The U.S. Department of Justice (DOJ) announced on Thursday that a multinational operation has led to the seizure of Slilpp, a well-known marketplace for selling stolen online logins that offered more than 80 million sets of credentials for sale.
Since 2012, Slilpp has been an underground market to buy and sell logins for bank accounts, online payment accounts, mobile phone accounts, retailer accounts and more, according to the DOJ. Those who purchased the login credentials used them to conduct unauthorized transactions, such as wire transfers. The DOJ said in a statement that so far, more than a dozen individuals have been charged or arrested by US law enforcement in connection with the Slilpp marketplace.
According to the affidavit, the FBI, working in coordination with foreign law enforcement partners, identified a series of servers that hosted the Slilpp marketplace infrastructure and its various domain names. Authorities in the U.S., Germany, the Netherlands and Romania worked together to seize the servers and the domains and to thereby disrupt the buying and selling of identities.
There were more than 1,400 account providers represented in the vast marketplace’s offerings. According to the affidavit, a fraction of the victimized account providers have calculated losses so far, but just based on the limited number of victim reports, the stolen login credentials sold over Slilpp have been used to cause over $200 million in losses in the U.S. alone. “The full impact of Slilpp is not yet known,” according to the DOJ’s statement.
“The Slilpp marketplace allegedly caused hundreds of millions of dollars in losses to victims worldwide, including by enabling buyers to steal the identities of American victims,” according to Acting Assistant Attorney General Nicholas L. McQuaid of the DOJ’s Criminal Division.
A Flooded Market for Credentials?
Surely it must be a buyer’s market for stolen credentials, given their mind-boggling proliferation. Case in point: Earlier this week, researchers announced that they’d uncovered a 1.2-terabyte database of stolen data, lifted from 3.2 million Windows-based computers over the course of two years by an unknown, custom malware. Included in the heist were, among other valuable data, 26 million credentials.

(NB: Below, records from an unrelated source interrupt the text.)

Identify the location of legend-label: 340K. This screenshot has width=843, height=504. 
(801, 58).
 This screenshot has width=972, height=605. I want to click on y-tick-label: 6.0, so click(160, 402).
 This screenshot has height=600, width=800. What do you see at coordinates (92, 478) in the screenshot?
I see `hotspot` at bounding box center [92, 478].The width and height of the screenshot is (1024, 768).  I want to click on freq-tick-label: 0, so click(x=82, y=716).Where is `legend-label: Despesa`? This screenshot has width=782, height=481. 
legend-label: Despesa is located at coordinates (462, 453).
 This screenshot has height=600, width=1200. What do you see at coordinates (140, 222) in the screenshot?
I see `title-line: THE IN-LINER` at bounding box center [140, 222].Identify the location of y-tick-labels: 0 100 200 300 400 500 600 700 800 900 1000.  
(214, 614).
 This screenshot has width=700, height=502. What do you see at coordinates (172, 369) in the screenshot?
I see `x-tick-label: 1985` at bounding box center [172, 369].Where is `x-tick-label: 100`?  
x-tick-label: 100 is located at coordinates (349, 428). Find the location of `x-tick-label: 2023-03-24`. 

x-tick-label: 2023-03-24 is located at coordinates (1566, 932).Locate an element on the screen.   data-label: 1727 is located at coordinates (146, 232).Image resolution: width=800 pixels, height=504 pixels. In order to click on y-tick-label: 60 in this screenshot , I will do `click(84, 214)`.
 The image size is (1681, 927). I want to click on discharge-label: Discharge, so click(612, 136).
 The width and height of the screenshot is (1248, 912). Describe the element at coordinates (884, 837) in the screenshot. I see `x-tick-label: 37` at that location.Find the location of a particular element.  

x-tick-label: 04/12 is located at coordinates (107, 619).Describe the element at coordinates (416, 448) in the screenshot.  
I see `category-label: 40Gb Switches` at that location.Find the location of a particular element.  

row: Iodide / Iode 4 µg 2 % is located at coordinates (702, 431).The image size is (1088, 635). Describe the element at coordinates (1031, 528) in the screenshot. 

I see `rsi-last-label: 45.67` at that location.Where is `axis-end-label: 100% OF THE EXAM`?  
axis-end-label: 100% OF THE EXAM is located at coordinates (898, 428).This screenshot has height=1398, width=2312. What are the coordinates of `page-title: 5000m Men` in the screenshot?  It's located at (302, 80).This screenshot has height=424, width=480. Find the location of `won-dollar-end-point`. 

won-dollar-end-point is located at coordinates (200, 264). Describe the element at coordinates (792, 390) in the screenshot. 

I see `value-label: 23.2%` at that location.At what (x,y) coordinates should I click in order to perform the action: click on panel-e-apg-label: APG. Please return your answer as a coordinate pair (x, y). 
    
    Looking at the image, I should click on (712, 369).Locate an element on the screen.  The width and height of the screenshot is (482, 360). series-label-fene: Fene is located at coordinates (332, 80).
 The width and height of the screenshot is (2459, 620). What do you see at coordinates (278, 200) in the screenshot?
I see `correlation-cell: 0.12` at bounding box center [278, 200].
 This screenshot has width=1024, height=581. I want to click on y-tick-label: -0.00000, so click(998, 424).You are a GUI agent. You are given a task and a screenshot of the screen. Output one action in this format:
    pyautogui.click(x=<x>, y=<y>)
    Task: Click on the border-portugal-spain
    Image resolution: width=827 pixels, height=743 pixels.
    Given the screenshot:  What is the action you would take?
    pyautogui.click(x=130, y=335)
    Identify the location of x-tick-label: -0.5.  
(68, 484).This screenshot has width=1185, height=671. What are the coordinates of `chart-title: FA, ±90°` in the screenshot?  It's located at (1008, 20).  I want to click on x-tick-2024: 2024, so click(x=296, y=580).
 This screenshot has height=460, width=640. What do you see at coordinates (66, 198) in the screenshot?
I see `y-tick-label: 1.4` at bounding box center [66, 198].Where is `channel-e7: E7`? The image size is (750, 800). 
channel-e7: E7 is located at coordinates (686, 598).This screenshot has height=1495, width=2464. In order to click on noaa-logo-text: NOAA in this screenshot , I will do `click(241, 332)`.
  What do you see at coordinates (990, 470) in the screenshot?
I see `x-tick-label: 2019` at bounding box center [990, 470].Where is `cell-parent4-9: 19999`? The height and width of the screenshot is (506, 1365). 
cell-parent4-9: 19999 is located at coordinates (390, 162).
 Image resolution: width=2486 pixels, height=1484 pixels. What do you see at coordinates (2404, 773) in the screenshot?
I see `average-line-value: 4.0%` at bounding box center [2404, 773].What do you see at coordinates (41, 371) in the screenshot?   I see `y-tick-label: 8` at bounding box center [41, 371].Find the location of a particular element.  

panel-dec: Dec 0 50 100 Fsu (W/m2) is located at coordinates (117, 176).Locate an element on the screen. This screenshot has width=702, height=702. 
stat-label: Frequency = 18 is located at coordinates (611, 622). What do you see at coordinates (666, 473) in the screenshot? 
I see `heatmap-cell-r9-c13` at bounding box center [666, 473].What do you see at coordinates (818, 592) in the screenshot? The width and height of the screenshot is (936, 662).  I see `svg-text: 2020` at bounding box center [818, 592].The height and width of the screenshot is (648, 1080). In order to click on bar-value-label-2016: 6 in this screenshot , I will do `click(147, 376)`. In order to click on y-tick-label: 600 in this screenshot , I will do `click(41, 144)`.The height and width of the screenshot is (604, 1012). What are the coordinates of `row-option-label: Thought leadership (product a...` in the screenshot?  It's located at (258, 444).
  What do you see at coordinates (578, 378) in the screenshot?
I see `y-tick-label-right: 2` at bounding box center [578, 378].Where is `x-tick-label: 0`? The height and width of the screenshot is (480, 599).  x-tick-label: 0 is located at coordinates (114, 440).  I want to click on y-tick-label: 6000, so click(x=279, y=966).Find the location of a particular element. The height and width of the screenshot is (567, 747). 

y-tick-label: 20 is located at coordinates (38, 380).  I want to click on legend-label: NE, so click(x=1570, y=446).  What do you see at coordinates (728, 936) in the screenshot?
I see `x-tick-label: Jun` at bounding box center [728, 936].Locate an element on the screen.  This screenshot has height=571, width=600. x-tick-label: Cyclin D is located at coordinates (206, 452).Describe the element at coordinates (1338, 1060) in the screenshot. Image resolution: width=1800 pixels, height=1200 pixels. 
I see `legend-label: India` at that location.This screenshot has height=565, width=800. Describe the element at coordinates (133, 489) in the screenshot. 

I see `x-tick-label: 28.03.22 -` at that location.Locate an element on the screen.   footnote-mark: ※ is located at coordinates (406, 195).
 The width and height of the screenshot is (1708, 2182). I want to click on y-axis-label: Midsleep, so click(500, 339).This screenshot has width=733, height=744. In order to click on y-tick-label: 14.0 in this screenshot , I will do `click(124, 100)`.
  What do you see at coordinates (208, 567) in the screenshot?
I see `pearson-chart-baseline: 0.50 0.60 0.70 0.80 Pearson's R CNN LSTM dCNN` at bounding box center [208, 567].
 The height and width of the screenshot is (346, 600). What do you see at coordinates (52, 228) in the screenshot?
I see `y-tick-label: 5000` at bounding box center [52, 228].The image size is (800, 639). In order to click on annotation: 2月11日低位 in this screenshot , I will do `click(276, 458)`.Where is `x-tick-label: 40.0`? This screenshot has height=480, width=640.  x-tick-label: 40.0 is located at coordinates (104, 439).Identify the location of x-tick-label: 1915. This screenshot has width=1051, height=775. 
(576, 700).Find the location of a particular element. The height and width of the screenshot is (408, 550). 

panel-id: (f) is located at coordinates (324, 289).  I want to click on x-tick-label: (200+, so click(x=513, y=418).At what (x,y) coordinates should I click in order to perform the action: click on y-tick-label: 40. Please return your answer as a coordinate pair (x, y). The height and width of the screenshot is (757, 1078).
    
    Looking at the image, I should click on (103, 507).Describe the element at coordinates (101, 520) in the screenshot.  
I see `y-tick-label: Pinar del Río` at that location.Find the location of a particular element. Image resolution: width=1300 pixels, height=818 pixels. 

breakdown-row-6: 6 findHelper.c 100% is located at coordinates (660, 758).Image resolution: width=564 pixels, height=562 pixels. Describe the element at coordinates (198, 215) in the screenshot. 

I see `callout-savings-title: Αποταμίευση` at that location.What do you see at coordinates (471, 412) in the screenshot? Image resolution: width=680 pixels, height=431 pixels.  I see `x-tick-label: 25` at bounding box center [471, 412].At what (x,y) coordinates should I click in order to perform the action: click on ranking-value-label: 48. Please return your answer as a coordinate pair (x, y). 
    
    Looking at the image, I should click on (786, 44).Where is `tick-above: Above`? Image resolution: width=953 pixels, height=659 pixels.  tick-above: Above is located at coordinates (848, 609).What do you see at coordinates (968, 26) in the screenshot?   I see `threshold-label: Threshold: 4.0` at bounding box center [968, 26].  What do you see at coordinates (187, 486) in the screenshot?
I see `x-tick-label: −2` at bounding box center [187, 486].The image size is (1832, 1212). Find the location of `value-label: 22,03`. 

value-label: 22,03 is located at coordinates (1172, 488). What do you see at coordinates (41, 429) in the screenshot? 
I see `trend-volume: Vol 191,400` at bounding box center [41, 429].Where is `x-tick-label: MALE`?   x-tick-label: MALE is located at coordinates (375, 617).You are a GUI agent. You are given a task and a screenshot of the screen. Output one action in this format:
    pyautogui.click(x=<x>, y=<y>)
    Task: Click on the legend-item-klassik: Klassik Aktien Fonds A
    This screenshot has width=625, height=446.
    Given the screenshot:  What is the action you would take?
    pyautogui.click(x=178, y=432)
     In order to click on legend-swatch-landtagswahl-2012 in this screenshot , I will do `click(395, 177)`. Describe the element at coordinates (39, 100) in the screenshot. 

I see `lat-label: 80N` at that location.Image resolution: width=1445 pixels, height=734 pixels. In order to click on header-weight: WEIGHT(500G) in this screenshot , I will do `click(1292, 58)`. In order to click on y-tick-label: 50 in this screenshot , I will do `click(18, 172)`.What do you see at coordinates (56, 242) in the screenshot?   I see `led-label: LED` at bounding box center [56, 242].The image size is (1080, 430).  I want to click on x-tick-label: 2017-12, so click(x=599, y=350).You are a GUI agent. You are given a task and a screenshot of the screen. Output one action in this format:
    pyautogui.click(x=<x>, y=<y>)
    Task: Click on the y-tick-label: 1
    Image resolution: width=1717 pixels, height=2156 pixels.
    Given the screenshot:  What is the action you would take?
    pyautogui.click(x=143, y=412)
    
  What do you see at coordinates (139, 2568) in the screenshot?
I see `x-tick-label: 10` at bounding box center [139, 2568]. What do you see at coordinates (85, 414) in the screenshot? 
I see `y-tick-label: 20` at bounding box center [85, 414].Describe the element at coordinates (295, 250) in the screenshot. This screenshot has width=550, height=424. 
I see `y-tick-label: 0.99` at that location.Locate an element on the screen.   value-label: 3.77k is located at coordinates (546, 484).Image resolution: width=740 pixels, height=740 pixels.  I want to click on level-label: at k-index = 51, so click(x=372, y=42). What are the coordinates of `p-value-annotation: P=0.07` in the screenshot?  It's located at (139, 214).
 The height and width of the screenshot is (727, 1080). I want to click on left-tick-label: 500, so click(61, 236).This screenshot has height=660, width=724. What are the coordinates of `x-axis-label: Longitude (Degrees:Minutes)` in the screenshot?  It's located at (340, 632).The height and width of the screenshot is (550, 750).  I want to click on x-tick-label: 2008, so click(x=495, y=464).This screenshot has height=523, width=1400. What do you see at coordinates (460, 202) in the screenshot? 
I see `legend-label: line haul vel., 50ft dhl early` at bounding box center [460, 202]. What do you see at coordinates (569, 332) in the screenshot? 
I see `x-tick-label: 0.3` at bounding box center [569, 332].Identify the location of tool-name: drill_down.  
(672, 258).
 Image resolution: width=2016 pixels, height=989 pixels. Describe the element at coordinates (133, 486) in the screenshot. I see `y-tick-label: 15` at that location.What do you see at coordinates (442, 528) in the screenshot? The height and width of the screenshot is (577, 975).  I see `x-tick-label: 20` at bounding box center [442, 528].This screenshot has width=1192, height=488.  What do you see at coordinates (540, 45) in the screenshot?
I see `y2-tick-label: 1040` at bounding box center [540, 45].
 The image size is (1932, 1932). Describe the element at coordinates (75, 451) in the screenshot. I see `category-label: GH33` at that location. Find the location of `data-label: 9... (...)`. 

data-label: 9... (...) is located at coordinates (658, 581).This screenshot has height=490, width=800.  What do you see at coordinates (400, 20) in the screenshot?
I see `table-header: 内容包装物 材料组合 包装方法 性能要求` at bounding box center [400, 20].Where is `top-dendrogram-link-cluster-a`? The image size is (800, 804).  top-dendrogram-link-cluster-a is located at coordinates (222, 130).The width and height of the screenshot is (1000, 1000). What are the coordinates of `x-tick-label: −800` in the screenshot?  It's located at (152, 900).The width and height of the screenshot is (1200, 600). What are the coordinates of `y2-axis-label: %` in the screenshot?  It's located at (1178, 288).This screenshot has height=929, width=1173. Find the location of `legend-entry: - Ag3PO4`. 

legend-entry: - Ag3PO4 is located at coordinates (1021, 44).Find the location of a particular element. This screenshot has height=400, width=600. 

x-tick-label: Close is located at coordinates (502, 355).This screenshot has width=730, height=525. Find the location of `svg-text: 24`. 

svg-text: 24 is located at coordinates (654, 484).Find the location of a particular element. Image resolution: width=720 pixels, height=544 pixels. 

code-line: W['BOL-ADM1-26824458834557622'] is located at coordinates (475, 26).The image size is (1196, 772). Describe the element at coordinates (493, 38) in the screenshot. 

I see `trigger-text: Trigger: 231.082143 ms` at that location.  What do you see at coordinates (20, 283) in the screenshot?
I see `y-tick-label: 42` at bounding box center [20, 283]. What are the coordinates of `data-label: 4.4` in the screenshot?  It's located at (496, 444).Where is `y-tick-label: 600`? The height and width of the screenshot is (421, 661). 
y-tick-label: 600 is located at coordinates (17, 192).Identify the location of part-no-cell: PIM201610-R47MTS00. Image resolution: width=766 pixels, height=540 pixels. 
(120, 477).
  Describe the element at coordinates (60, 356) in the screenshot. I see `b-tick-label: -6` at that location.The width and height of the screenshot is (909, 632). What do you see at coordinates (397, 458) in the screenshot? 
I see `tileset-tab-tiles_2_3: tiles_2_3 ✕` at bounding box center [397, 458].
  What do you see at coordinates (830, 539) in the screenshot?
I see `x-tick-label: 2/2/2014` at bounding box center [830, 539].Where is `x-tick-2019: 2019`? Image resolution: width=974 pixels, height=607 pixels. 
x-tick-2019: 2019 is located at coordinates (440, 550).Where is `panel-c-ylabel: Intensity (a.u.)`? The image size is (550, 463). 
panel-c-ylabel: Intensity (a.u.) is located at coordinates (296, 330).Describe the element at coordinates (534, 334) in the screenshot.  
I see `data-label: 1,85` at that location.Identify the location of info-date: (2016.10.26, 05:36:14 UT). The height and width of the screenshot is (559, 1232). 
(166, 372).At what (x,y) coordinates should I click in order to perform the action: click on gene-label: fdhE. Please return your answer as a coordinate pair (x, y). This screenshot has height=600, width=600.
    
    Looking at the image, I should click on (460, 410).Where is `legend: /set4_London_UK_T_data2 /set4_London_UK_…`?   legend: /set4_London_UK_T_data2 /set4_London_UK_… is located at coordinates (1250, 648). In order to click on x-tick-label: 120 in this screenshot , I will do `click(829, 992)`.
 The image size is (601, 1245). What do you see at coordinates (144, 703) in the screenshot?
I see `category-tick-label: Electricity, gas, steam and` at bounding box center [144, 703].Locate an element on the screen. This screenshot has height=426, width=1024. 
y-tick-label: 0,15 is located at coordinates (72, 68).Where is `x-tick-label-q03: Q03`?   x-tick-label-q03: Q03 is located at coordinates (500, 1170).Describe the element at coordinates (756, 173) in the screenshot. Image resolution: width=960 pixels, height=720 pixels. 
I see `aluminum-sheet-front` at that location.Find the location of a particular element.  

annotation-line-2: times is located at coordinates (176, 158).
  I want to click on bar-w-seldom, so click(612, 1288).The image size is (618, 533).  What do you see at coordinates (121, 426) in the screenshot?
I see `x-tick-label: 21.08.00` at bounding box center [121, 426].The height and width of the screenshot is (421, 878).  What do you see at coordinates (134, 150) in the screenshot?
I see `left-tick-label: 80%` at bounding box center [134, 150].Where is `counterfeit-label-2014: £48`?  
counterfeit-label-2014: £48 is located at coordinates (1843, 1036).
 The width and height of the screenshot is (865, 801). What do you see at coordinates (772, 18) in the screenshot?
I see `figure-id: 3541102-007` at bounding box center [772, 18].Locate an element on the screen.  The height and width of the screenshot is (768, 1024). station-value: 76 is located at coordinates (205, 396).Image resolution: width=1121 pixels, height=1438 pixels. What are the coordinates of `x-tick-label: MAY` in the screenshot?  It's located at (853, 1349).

International coordination to stop data thievery and other types of crime, be it cybercrime or the law’s use of cybertools to fight it, has been turning up the heat on the crooks. Earlier this week, the FBI and the Australian Federal Police (AFP) announced that, along with the help of other countries, set up an encrypted chat service called Anom/An0m, and ran it for over 3 years, seizing weapons, drugs and over $48m in cash and arresting over 800 individuals.
Another multinational win came in January with the Emotet takedown by an international law-enforcement consortium. Hundreds of servers and 1 million infections of the virulent malware were dismantled globally, and authorities also took NetWalker’s Dark Web leaks site offline and charged one suspect.
The DOJ itself jumped into the cybercrook-fighting game in April, when it sicced the FBI onto ProxyLogon Microsoft Exchange vulnerabilities. In a court-authorized action, the FBI removed malicious code that attackers had installed on hundreds of U.S. computers using a vulnerability affecting Microsoft Exchange.
International cooperation comes in handy when you try to keep citizens’ identities off the auction block, authorities said. “American identities are not for sale,” according to Assistant Director in Charge Steven M. D’Antuono of the FBI Washington Field Office, as quoted in the DOJ’s statement. “The FBI remains committed to working with our international partners to dismantle global cyber threats.”